Il était la fierté de Vladimir Poutine et le symbole du rattachement de la Crimée à la Russie. Le pont de Crimée, indispensable pour ravitailler la péninsule en vivres et en armes, a été la cible d’une attaque ukrainienne qui a provoqué un endommagement massif. Cette attaque ressemble à ce qu’on pu faire ailleurs les commandos britanniques : une opération à l’arrière des lignes qui vise un objectif à la fois symbolique et stratégique. Si le pont a été remis en service quelques heures après l’explosion du train de carburant, son trafic n’a pas encore retrouvé une situation normale.
À cette attaque humiliante, la Russie a répliqué par un bombardement massif des villes ukrainiennes. Plus de 80 missiles ont été lancés sur l’ensemble du territoire, dont près de la moitié ont atteint une cible. Une attaque sans finalité stratégique ou tactique, visant à faire peur, à détruire, à terroriser. Des destructions certes, mais aucune avancée sur le plan militaire. Et des images terribles d’universités, de musées et de parcs pour enfants endommagés. La Russie semble s’en moquer, elle qui a perdu depuis bien longtemps la bataille de la communication.
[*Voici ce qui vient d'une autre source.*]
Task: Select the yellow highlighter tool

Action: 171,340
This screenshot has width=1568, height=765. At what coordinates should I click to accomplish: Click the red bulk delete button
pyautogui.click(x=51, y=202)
Plus personne, pour l’instant, ne cherche à rompre le front, ni à opérer d’avancées stratégiques, mais à mener des coups d’éclat à la fois pour rassurer sa population quant à ses capacités d’intervention et pour faire peur à la population adverse.
Demeure donc une impression de brouillard et de mirage, de guerre qui s’émiette et se fracture. Plus personne, pour l’instant, ne cherche à rompre le front, ni à opérer d’avancées stratégiques, mais à mener des coups d’éclat à la fois pour rassurer sa population quant à ses capacités d’intervention et pour faire peur à la population adverse. Une guerre qui tourne en rond, mais dont la spirale peut être dangereusement ascendante.
“Riposte proportionnée”
Le discours de Vladimir Poutine, le lundi 10 octobre, devant son Conseil de Défense, marque une rupture avec les huit premiers mois de la guerre. Plus d’usage de l’expression “opération spéciale”, aucune mention de l’OTAN et des Européens. Mais un adversaire qualifié de “terroriste” et une guerre exclusivement menée contre le terrorisme. La rhétorique est claire : l’attaque du pont de Crimée est un acte terroriste et la Russie répond à cette agression par les bombardements des villes. Vouloir éliminer le terrorisme avec des bombes est aussi efficace que de chercher à écraser un moustique avec un marteau. Mais en modifiant sa rhétorique et en renversant la dialectique de la guerre, Poutine change la dimension de l’intervention et réécrit l’histoire du conflit en cours. Lutter contre le terrorisme revient à s’inscrire dans l’histoire des prises d’otages du théâtre de Moscou (2002) et de l’école de Beslan (2004). Un souvenir douloureux qui parle encore au cœur des Russes. C’est aussi faire usage de la rhétorique de l’Occident, en la retournant contre lui. N’est-ce pas pour lutter contre le terrorisme que les Occidentaux sont intervenus en Irak et au Sahel ? Poutine cherche à montrer que, finalement, il n’est pas si différent de nous. Dans son allocution, le président russe emploie également l’expression “riposte proportionnée” ; une expression de désescalade qui rompt avec la rhétorique nucléaire des dernières semaines. Des réponses proportionnées aux attaques subies, comme furent, selon lui, les bombardements des villes ukrainiennes. Faut-il y voir un gage donné à l’Occident ou bien un aveu de faiblesse face à un armement qui commence à patiner ?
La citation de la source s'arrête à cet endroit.